Current Status of Research Progress	Current Status of Research Progress 2: Research has progressed on the whole more than it was originally planned. Reason BtkのNLRP3 inflammasome活性化への影響を分子レベルで解析する点ではベクター作成等の準備段階に留まっているが、Btk shRNAを用いたBtkノックダウンの実験及びマウスを用いた個体レベルでのBtkの重要性を確認できた点では、一つの目的を達成したと考える。

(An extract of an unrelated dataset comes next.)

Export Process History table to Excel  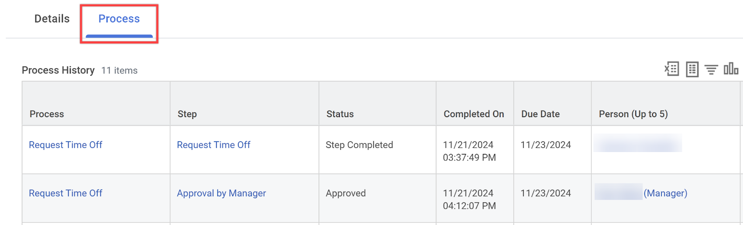pos(671,69)
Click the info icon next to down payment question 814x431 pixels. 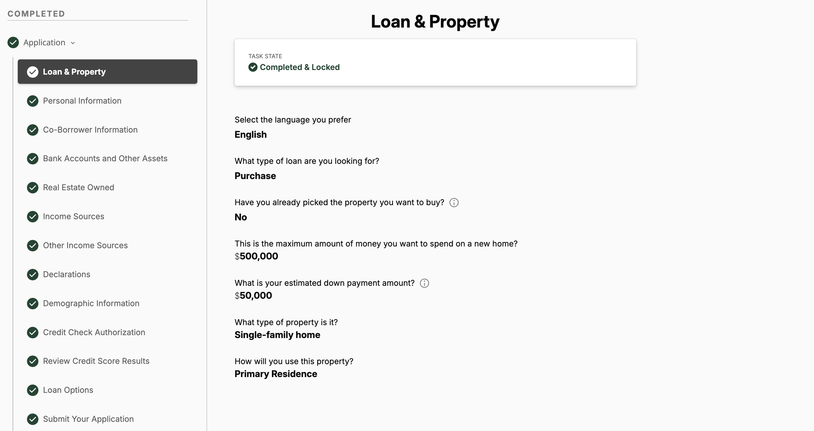[x=424, y=283]
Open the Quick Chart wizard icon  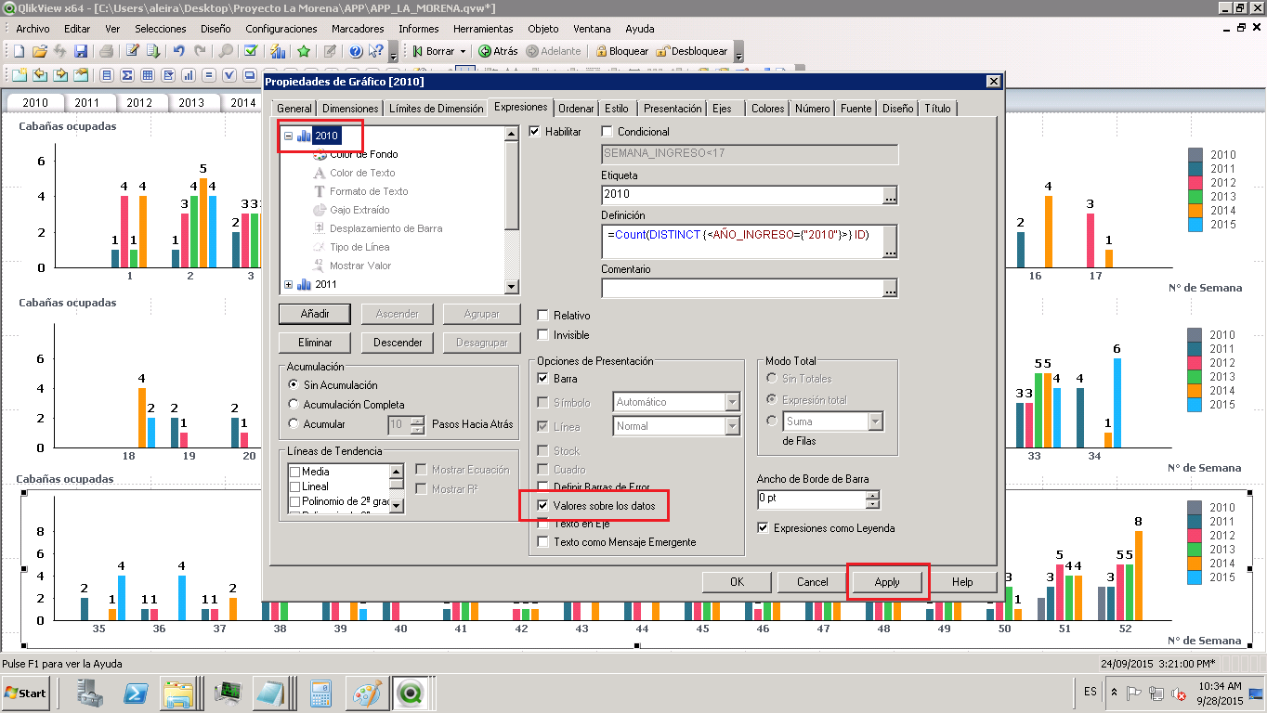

Strategy for Future Research Activity	本年度は主として、BtkのNLRP3 inflammasomeの制御機構を分子レベルで解析する。特にNLRP3のリン酸化に着眼する。 Btkの野生型、ドメイン欠損体そしてE41K-BtkをNLRP3と共にHEK293Tに強制発現させNLRP3の免疫沈降を行い、リン酸化チロシン特異的抗体4G10を用いたウェスタンブロット解析によりNLRP3のチロシンリン酸化を証明する。Btkは223と551番目のチロシンのリン酸化により活性化すると考えられておりこれらのアラニン置換の発現ベクタ－も合わせて作成し、NLRP3と共にHEK293Tに強制発現させた際のNLRP3のチロシンリン酸化の有無を調べる。尚Btk shRNAを安定発現したTHP-1-M#61542;をNLRP3あるいはASC抗体により免疫沈降を行い、4G10にて内在性のNLRP3のチロシンリン酸化も明らかにする。更に、NLRP3のリン酸化が証明された場合、GST融合NLRP3をBtkと共にHEK293Tに発現させグルタチオンカラムによりGST融合NLRP3を精製する。精製NLRP3をトリプシン処理しMS/MS解析によりリン酸化部位を同定する。尚、BtkがNLRP3をリン酸化するにはinflammasomeを形成する細胞内環境が必要である可能性がある。その場合はAlum刺激THP-1-M#61542;の細胞溶解液をSDSゲル電気泳動にかけ、NLRP3のバンドを切り出しゲル内消化によりペプチドサンプルを得る。